(Directions for this task) What is the number of lines below that hold "Пиратка"? Answer with that number only.

(Raw data)
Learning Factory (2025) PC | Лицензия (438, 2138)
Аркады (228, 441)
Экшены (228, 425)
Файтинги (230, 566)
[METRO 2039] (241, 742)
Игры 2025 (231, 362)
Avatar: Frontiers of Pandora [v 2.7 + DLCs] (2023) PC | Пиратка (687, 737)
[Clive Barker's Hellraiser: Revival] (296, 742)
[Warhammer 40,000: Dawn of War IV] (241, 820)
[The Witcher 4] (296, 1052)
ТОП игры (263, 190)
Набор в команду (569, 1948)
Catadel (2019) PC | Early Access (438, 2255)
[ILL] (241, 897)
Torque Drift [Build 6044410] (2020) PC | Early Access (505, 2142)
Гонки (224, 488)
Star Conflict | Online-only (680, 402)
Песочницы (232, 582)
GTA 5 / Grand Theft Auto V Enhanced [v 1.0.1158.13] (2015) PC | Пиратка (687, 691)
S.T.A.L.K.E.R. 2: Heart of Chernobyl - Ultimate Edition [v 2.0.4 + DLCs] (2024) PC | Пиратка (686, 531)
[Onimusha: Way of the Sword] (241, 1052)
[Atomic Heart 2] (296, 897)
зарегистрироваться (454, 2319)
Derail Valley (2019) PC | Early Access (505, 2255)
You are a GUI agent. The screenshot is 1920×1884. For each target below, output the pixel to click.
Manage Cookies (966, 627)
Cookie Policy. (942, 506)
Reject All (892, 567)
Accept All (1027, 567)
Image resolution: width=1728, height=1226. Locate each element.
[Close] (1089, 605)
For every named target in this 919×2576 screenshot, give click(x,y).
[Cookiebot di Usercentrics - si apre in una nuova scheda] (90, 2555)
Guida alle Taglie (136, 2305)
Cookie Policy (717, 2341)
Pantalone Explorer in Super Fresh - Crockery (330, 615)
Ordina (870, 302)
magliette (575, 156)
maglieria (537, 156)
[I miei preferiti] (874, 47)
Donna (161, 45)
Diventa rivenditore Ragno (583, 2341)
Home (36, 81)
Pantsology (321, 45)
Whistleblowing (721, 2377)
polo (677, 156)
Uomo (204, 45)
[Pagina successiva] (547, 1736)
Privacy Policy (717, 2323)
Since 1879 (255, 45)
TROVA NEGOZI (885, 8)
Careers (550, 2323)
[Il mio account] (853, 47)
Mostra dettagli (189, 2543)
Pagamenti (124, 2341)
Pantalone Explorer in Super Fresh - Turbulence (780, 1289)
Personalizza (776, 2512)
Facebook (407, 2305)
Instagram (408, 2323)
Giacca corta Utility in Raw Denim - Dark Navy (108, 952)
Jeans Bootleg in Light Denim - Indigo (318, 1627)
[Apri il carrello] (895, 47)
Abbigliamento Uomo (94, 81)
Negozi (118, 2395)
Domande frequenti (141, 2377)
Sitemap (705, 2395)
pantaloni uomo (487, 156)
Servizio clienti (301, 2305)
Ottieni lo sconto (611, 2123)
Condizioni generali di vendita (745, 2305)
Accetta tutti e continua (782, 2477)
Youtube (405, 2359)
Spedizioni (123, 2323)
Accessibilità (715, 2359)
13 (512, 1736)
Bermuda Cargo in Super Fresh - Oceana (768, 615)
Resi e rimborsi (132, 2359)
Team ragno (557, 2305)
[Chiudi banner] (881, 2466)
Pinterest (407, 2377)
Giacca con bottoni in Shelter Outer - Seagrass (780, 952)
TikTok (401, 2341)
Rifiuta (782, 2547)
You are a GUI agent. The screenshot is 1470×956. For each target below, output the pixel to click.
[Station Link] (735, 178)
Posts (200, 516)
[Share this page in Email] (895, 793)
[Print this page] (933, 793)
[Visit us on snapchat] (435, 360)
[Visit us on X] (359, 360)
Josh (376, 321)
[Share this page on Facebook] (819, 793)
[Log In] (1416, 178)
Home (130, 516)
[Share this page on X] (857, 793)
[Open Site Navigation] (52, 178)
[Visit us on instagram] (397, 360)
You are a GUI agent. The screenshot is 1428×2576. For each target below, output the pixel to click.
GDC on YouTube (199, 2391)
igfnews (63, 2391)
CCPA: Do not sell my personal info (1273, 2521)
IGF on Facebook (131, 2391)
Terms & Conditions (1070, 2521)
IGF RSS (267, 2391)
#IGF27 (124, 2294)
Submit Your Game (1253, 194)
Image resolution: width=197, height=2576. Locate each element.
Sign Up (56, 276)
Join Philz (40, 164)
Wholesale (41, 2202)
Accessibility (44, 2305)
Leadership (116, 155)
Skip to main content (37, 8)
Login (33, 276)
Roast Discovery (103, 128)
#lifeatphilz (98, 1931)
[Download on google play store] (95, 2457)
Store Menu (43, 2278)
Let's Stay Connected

(Response area) 3